> _TASK STATEMENT_: Output, exactly and in full, only the lines from the one containing "Task: Favorite the blue denim dress" to the last line of the data. Pictures should not appear.

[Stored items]
------------------------------
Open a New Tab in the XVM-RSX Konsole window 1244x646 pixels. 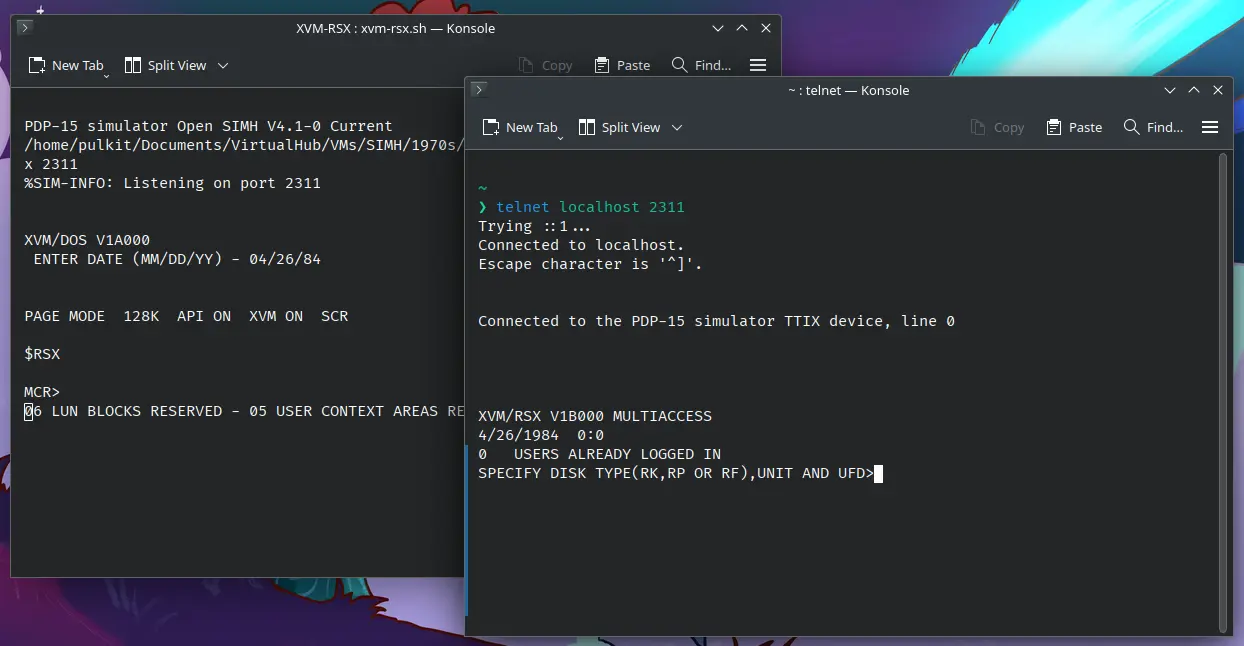point(66,65)
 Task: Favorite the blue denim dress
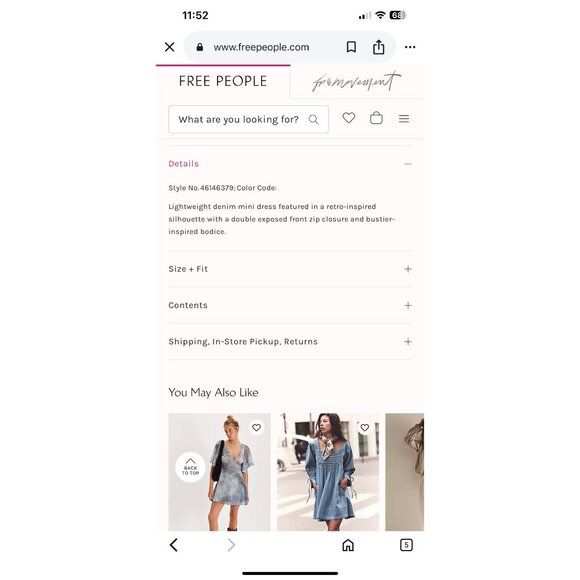pos(365,428)
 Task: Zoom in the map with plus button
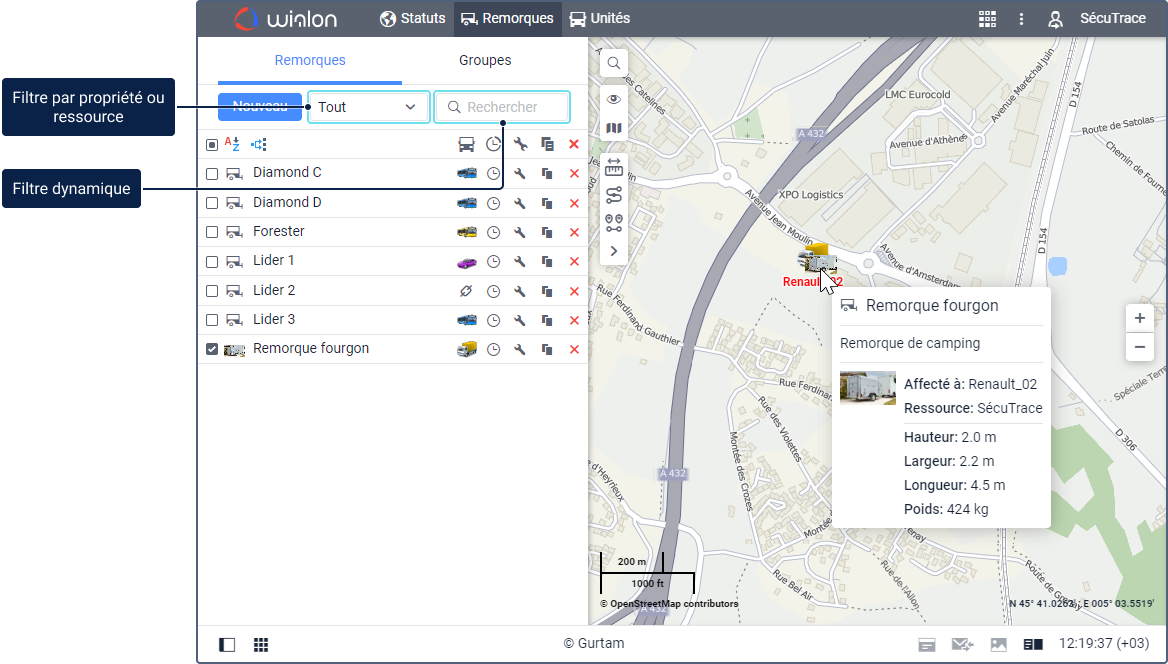pos(1139,318)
------------------------------
> _PROBLEM SOLUTION_:
 Task: Favorite the blue denim dress
pos(365,428)
 Task: Zoom in the map with plus button
pos(1139,318)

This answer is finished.